#### Problem requirements
Return an exact copy of the lines from the one holding "Where should I" to the end of the data, including both the starting and final lines. Leave the pictures out.

+++ Records shown +++

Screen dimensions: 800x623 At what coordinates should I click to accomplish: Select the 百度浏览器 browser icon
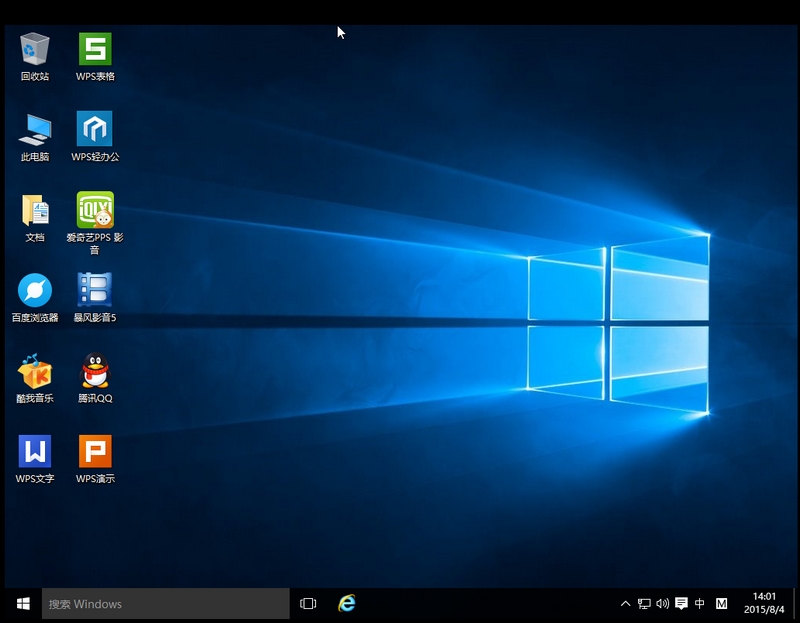tap(35, 290)
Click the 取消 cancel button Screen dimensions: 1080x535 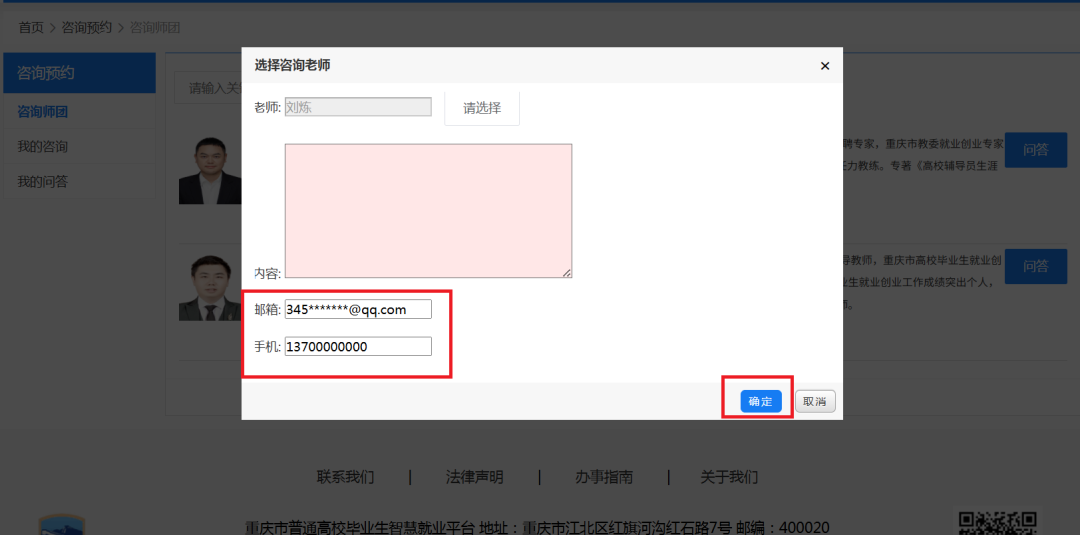(x=815, y=401)
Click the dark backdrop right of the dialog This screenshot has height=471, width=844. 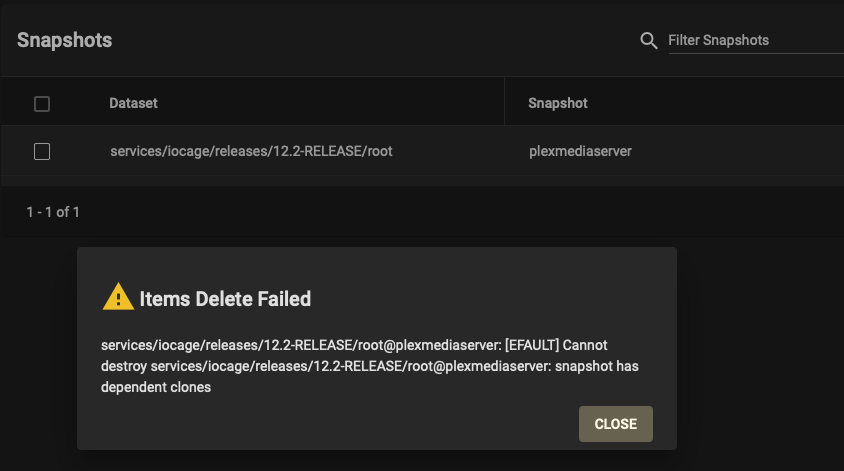760,348
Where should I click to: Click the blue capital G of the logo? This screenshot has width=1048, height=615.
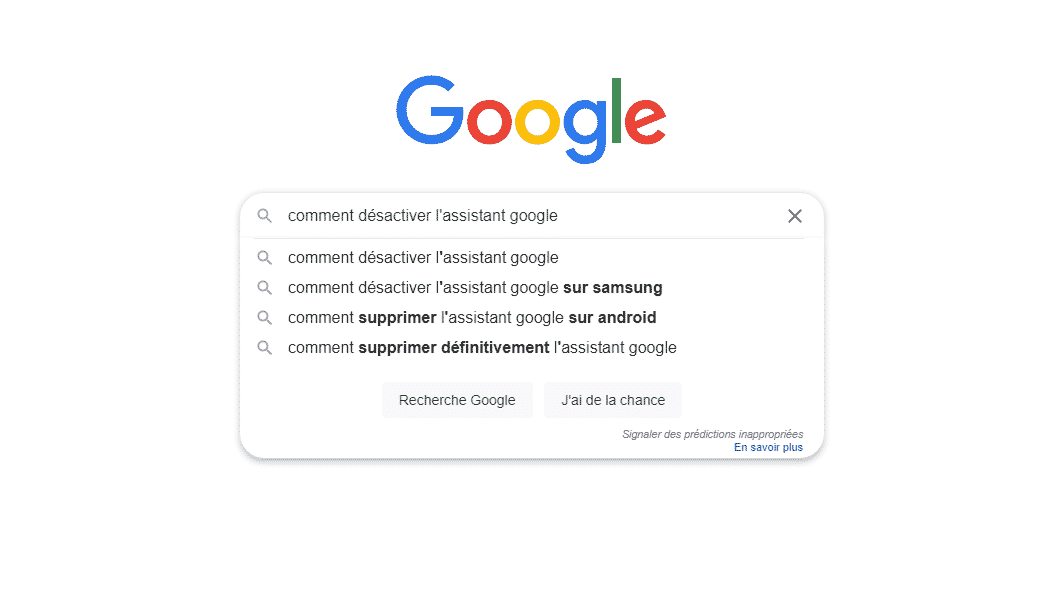coord(430,110)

+++

#### Exercise answer
Where should I click to: Click the blue capital G of the logo? This screenshot has width=1048, height=615.
coord(430,110)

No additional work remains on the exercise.